> **GOAL**:
Display every line of the data below that contains the string "Task".

> **RECORDS TO USE**:
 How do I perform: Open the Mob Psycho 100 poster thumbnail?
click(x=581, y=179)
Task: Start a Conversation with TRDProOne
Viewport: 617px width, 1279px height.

--

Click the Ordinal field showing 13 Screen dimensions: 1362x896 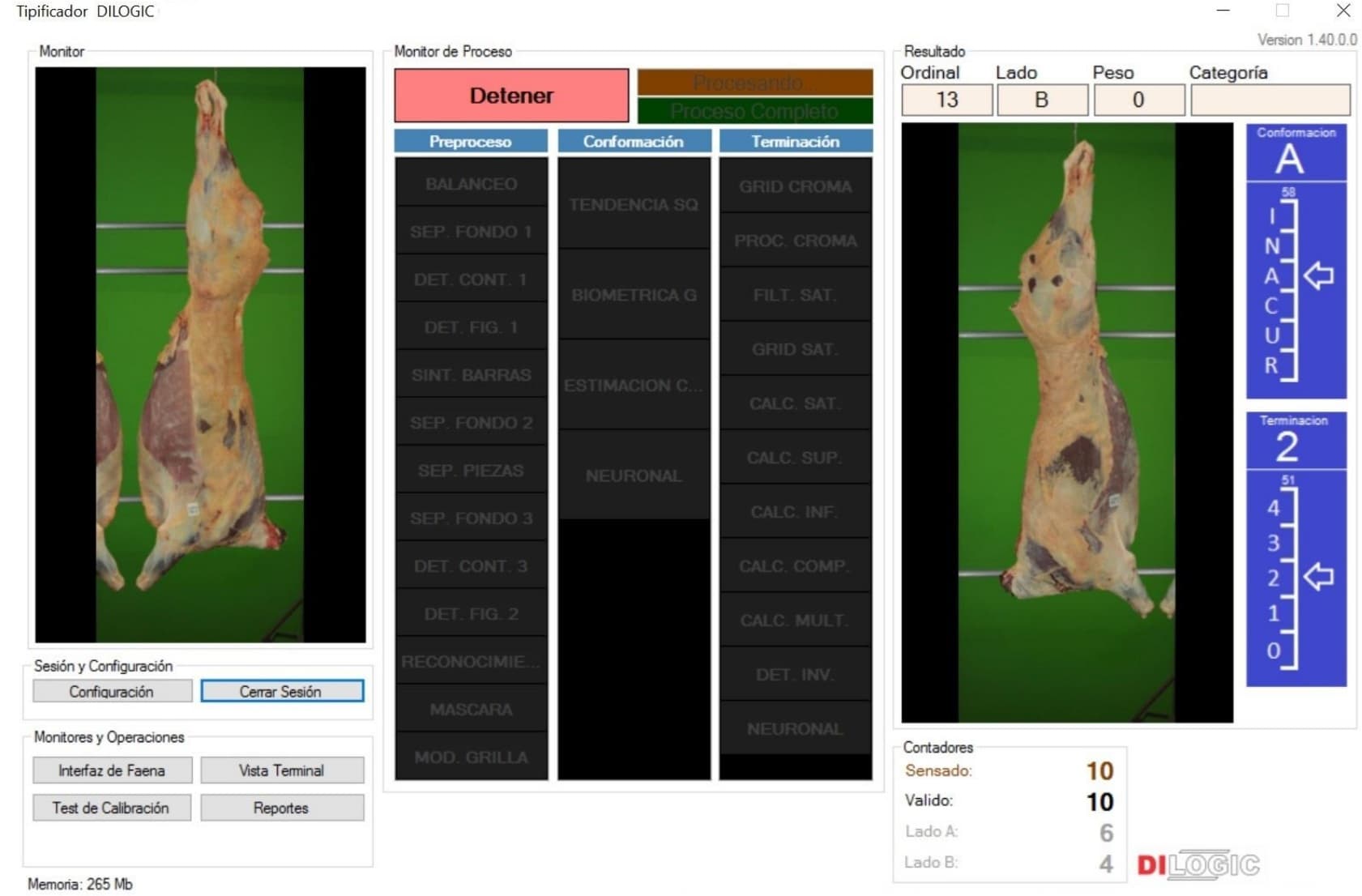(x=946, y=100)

> **EXERCISE ANSWER**:
Task: Start a Conversation with TRDProOne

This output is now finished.